REQUIREMENT = In the following material, identify every line holding the string "Booking" and return it.

★ ★ ★ ★

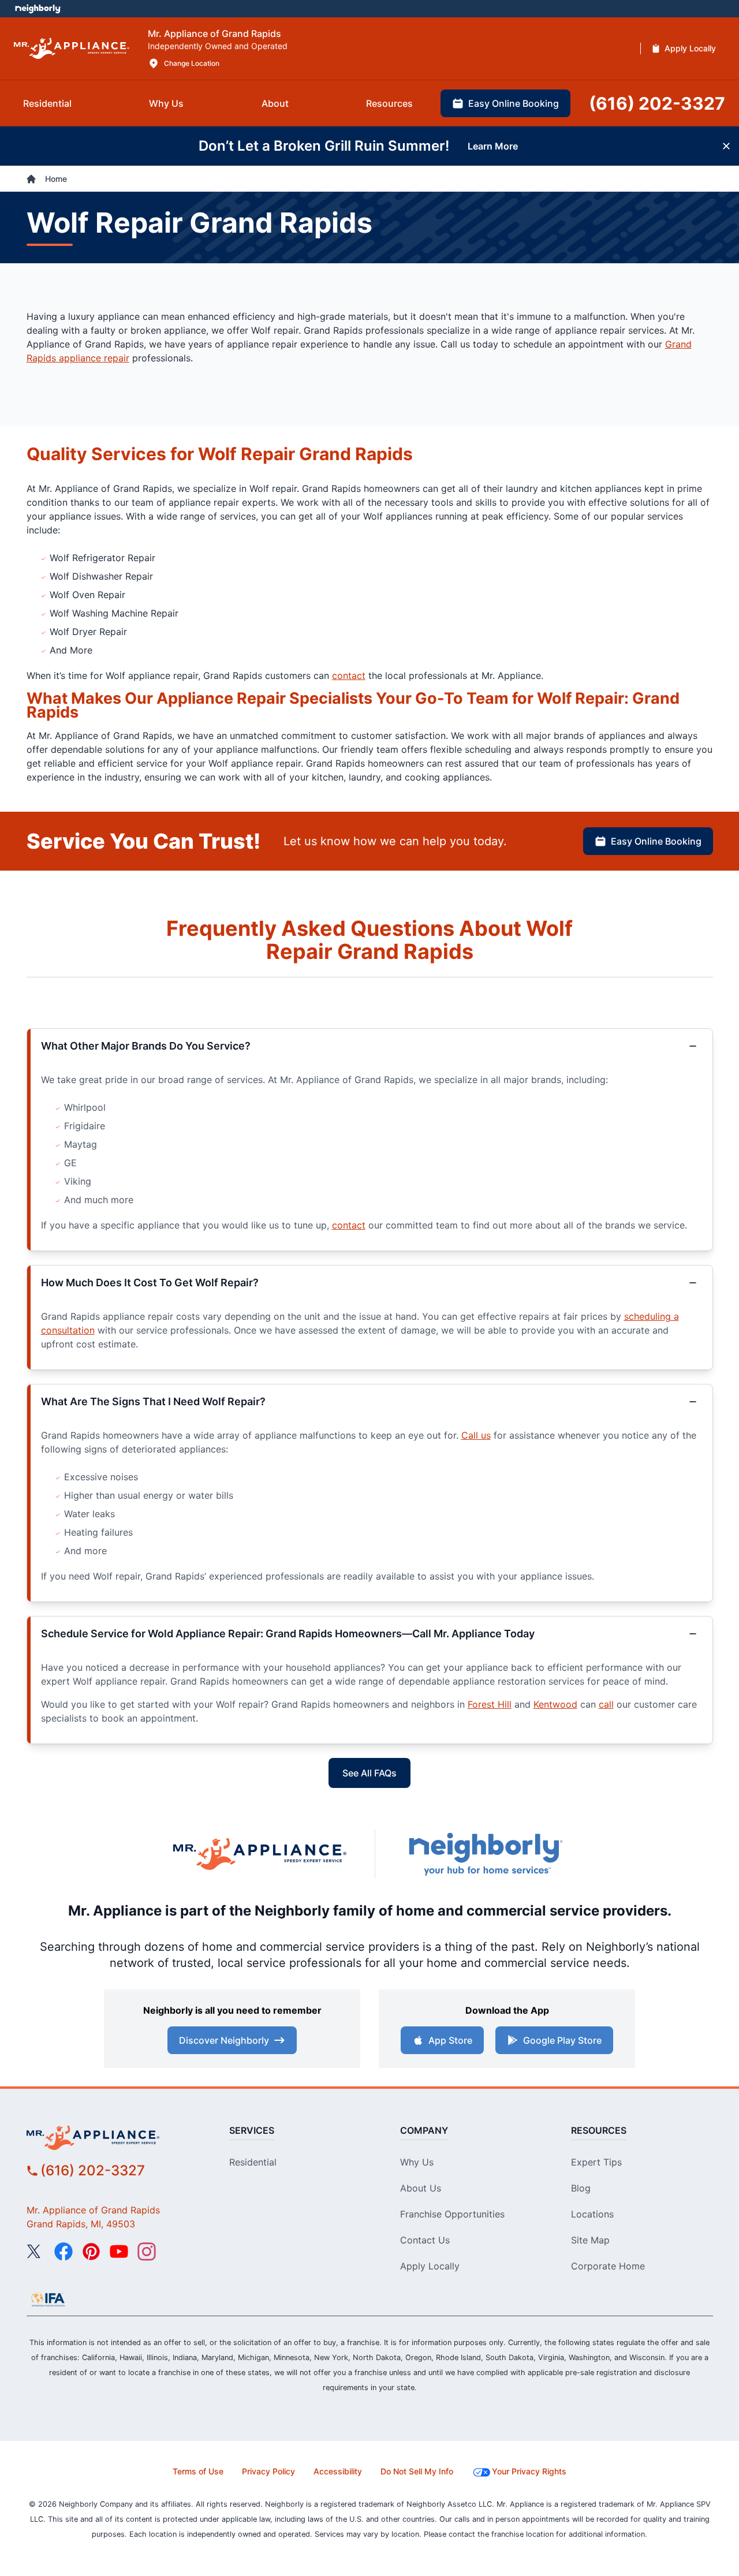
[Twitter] (36, 2251)
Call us (476, 1435)
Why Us (417, 2162)
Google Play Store (562, 2040)
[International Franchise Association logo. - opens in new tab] (48, 2299)
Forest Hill (490, 1704)
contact (348, 675)
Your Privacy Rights (529, 2471)
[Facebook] (63, 2251)
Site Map (590, 2240)
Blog (581, 2188)
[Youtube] (119, 2251)
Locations (592, 2214)
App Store (450, 2040)
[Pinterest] (91, 2251)
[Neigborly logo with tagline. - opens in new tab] (485, 1854)
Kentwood (555, 1704)
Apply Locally (430, 2266)
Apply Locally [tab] (690, 48)
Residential (253, 2162)
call (606, 1704)
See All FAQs (369, 1773)
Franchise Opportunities (452, 2214)
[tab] (47, 103)
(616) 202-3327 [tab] (657, 103)
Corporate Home (608, 2266)
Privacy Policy (268, 2471)
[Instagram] (146, 2251)
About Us (420, 2188)
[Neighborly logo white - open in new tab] (38, 8)
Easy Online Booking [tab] (513, 103)
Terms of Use (198, 2471)
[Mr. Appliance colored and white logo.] (71, 48)
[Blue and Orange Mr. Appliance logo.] (259, 1854)
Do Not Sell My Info (416, 2471)
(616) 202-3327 (92, 2170)
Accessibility (337, 2471)
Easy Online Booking (656, 841)
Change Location (191, 63)
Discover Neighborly (224, 2040)
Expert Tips (596, 2162)
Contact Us (425, 2240)
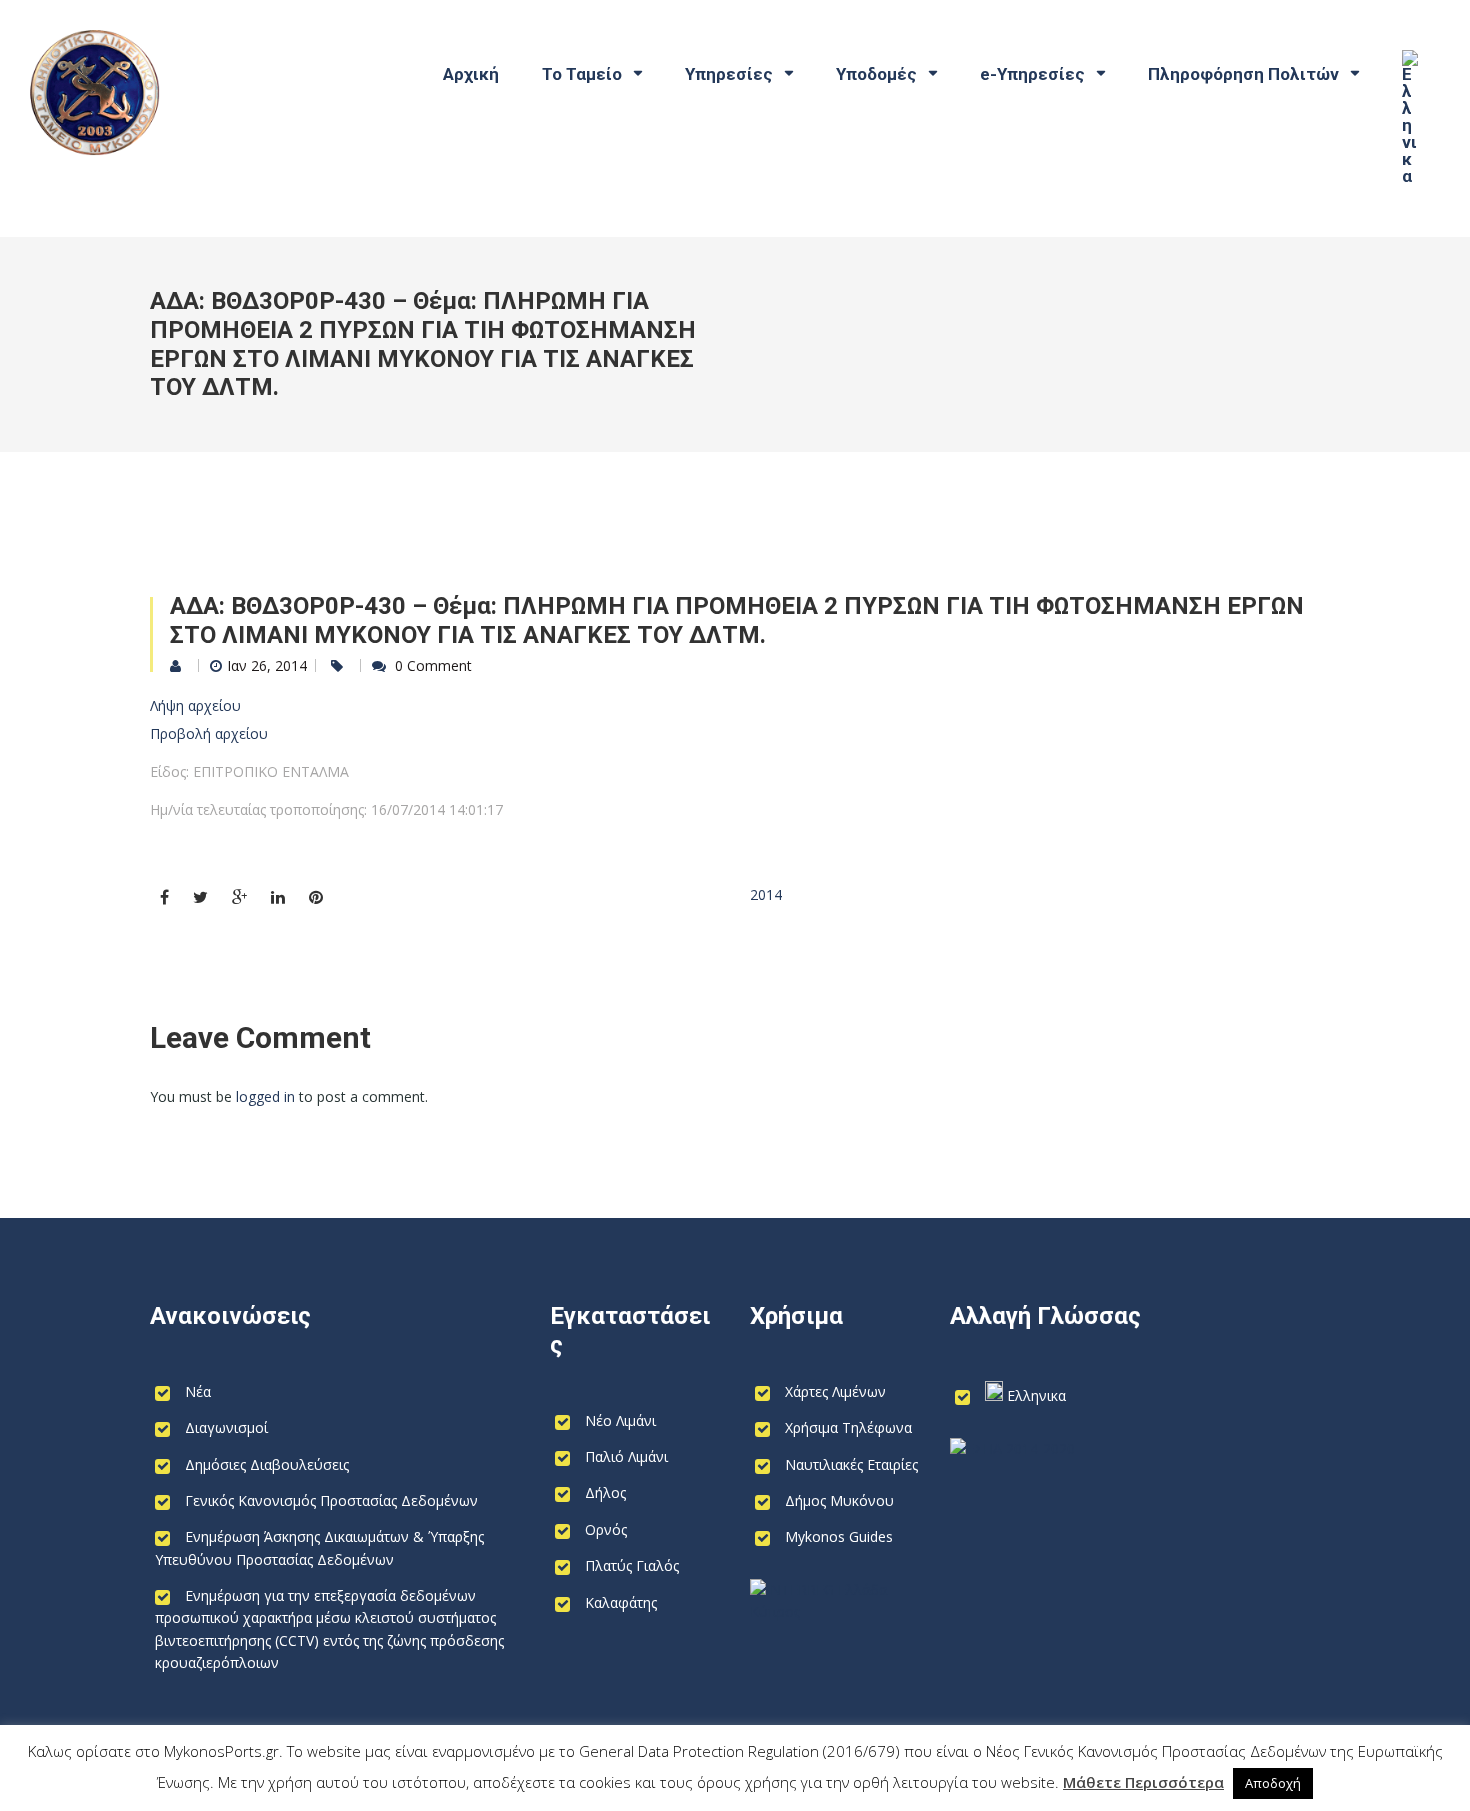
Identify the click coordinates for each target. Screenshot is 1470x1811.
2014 (766, 894)
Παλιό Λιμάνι (626, 1456)
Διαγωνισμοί (226, 1427)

★ ★ ★ ★

EXPECTED ANSWER =
Easy Online Booking [tab] (513, 103)
Easy Online Booking (656, 841)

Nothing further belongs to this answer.